Los sueños colectivos inconclusos del país que todavía no es pero que pelea frenéticamente por ser, está en la banderita modesta de los ocupantes de El Triángulo.

La otra es la de los propietarios de casi todo.

La otra bandera parece grande pero, en realidad, es chica, amarreta, mezquina, porque su soberbia es directamente proporcional a los intereses privilegiados que representa.

Belgrano está en el barrio El Triángulo. No en la mesa de los Blaquier.

- Me duelen los ojos, Carli…

Eso fue lo último que me dijo mi mamá, la Pochi, antes de partir hacia algún lugar del Universo.

Ella era la hermana del medio de tres mujeres, hijas de doña Rosa y don Alfredo, sirvienta y estibador portuario, respectivamente.

No tenían mucho.

Por eso todas las noches cenaban mate cocido con galletas.
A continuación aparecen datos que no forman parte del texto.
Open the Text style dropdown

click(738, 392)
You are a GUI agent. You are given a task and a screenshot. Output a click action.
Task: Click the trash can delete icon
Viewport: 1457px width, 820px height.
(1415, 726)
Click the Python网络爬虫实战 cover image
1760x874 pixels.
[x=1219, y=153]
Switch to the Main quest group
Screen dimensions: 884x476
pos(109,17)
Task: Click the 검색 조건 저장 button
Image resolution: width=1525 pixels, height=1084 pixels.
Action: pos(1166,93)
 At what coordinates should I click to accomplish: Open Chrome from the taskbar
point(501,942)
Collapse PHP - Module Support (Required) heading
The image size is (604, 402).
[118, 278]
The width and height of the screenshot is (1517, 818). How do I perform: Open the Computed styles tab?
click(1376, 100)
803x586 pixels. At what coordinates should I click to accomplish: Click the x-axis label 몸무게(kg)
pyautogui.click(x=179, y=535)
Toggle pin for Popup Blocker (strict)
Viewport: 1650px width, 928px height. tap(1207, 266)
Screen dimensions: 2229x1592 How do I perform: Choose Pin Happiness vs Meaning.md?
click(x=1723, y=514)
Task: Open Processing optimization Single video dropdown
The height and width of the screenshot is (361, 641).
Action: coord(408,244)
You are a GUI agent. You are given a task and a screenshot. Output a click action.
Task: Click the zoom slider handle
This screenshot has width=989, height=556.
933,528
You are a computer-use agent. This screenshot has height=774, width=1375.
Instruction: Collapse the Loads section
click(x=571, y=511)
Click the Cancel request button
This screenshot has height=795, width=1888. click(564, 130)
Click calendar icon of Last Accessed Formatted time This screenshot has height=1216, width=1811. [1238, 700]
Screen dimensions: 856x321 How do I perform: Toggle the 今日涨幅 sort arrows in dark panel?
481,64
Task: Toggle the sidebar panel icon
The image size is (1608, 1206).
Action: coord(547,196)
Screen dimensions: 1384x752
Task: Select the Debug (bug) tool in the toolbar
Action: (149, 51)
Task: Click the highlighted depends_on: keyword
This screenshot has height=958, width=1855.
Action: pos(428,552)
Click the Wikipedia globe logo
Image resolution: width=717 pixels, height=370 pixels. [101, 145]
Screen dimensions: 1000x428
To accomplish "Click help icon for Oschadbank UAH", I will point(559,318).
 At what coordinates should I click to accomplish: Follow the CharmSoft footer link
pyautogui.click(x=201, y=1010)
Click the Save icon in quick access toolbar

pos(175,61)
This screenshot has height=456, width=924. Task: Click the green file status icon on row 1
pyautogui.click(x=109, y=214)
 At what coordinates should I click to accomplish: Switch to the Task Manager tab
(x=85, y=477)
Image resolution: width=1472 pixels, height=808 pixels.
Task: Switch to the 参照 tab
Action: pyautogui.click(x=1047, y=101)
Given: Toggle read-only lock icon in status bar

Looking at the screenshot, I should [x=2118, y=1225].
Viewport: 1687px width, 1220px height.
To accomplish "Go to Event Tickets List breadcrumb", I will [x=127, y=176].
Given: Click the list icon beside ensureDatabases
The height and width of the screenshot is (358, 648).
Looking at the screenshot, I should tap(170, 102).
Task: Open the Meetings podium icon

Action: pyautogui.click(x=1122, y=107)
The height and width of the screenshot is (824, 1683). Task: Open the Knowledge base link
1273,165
Ya estaban en la ciudad de Rosario, allí donde Belgrano enarbolara la bandera por primera vez.

Se fueron a vivir a una casita por calle San Luis, cerca del ferrocarril que por entonces pasaba cargado de familias que intentaban una mejor suerte en Buenos Aires.

Terminó la primaria como pudo, la Pochi.

Pedía prestado los libros porque no tenía dinero para comprarlos.

Y por sobre todos los próceres de la historia oficial, fue Belgrano el que le llegó al corazón.

Creía en un dios que repararía todo lo malo después del último viaje.

Por eso aguantaba el sufrimiento.

Supongo que a veces fue feliz.

Pudo disfrutar muy poco de sus nietas.

Muchas veces pensé en aquella, su última frase.

Quizás le dolían los ojos de tantas cosas que vio y contra las cuales no pudo rebelarse.

En una de sus herencias, una caja de zapatos llena de cartas, fotos y carnés viejos, encontré una libreta de delegado portuario.

Era de mi abuelo.

Ella nunca me lo había contado. Una vez me dijo que tuvo un tío al que acusaban de anarquista pero que no podía hablar de esa historia porque los pobres tienen prohibidos ciertos recuerdos.

Cuando encontré la verdadera identidad del delegado, cuando supe que en realidad era el papá de mi mamá, sentí bronca y tristeza. La habían convencido que era una vergüenza tener un padre luchador y que, por lo tanto, no podía contarlo.

Es probable que Belgrano haya sentido que mi mamá merecía estar en su ejército de desesperados en Ayohuma. Allí cuando todo parecía perdido y, sin embargo, siguió e insistió.

Hay una revolución inconclusa.

Que nos disculpen los estudiosos y los políticamente correctos: es necesario establecer los puentes entre aquella guerra popular por la independencia y el presente de los que son más.

Porque cada uno de nosotros somos las palabras en las que creemos.

Somos los sueños que tenemos.

Y somos lo que seamos capaces de transformar para hacer realidad esos proyectos.

Por eso Belgrano sigue vivo en las necesidades de las mayorías.

Por eso recorrer los caminos de Belgrano, a casi doscientos años de su muerte, es descubrir la urgencia de las otras banderas que enarbolaba en su interior y en miles de aquellos que lo siguieron: igualdad, libertad, independencia, pueblo, democratización de la tierra, respeto por los pueblos y educación.

Recorrer los caminos de Belgrano es darnos cuenta que debemos ser protagonistas de la historia y no meros espectadores.

Nuestras hijas, nuestros hijos esperan que más allá de la torta de cumpleaños, seamos capaces de regalarles algo más cuando le deseamos felicidad.

Porque esa felicidad es la que todavía no está vigente en la realidad existencial de millones de argentinas y argentinos.

La felicidad colectiva será fruto de la continuidad de esos caminos de Belgrano.

Doscientos años después será preciso enarbolar esas banderas e izarlas en cada lugar donde se verifique la pelea de siempre, la del amor contra la muerte y el poder.